Dalam masyarakat demokratis, kebebasan berpendapat adalah hak yang dijamin. Setiap orang bebas menyuarakan isi hatinya, termasuk mengkritik kebijakan pemerintah atau perilaku pejabat. Media sosial menjadi corong paling terbuka untuk itu. Siapa pun bisa mengunggah komentar, membagikan opini, bahkan menyerang balik kekuasaan tanpa sensor.
Namun, dalam pandangan Islam, kebebasan tidak berjalan tanpa batas. Setiap ucapan adalah tanggung jawab. Setiap kalimat yang keluar dari lisan—atau kini dari jari jemari—akan dihisab. Karena di balik kebebasan itu, ada pertanyaan besar yang kelak menanti: “Apa yang engkau tulis dengan tanganmu?”

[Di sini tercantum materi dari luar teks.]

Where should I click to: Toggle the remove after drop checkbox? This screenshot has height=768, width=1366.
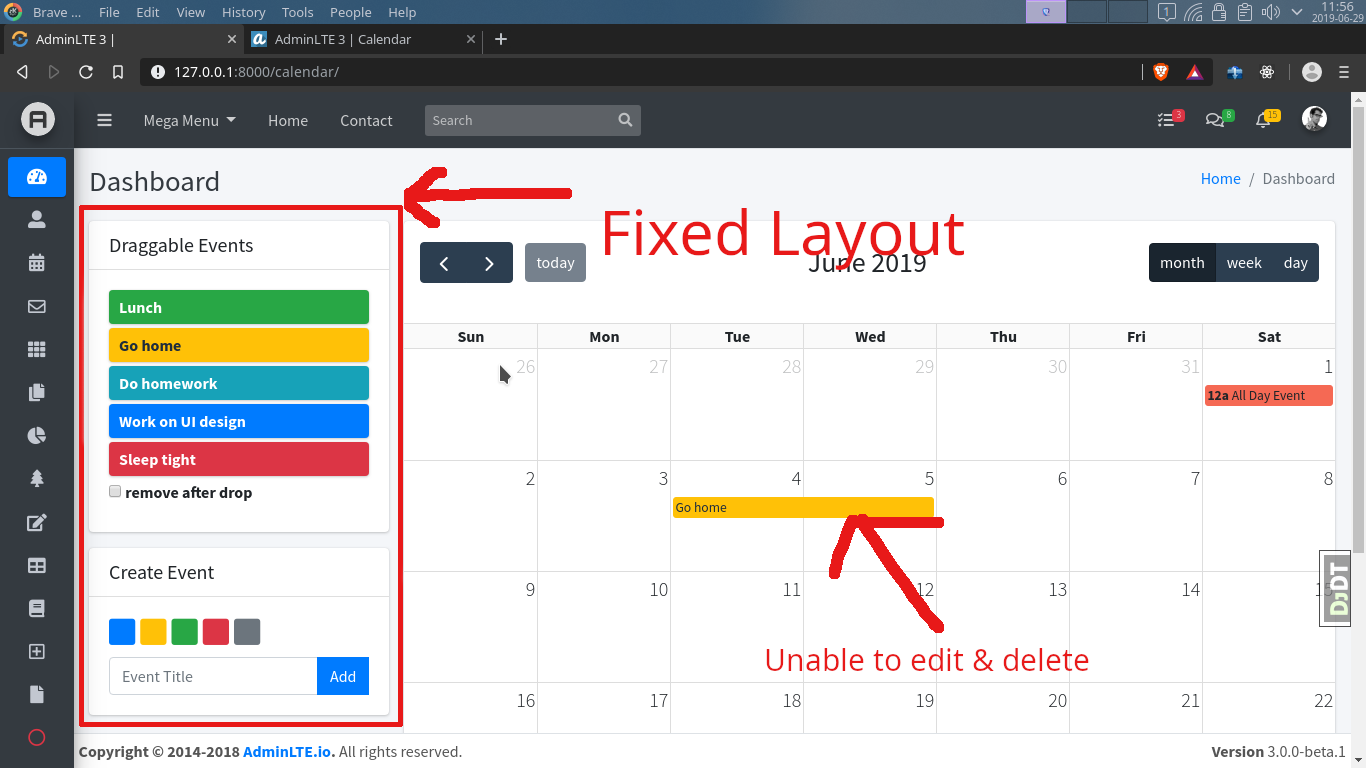point(115,491)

Ketika Kritik Berubah Menjadi Hinaan
Perbedaan antara kritik yang membangun dan serangan yang menjatuhkan sering kali kabur. Apalagi di dunia digital yang serba cepat dan emosional. Tak jarang kita melihat komentar-komentar seperti:
“Pantas saja begini, lihat saja mukanya.”
“Pemimpin apa ini, kerjaannya cuma pencitraan.”
-
“Dia itu bodoh, nggak tahu malu.”
Kalimat-kalimat semacam ini bukan lagi kritik, tetapi bentuk ad hominem—serangan terhadap pribadi, bukan terhadap gagasan atau tindakan. Bukan lagi bagian dari evaluasi kebijakan, tapi ledakan emosi yang memperkeruh ruang publik.
Syariat Mengatur Setiap Kata
Dalam Islam, tidak ada kata yang bebas nilai. Setiap perkataan adalah amal, yang tercatat oleh malaikat. Tidak semua komentar itu netral. Ada yang menjadi sebab pahala, ada pula yang membawa dosa besar.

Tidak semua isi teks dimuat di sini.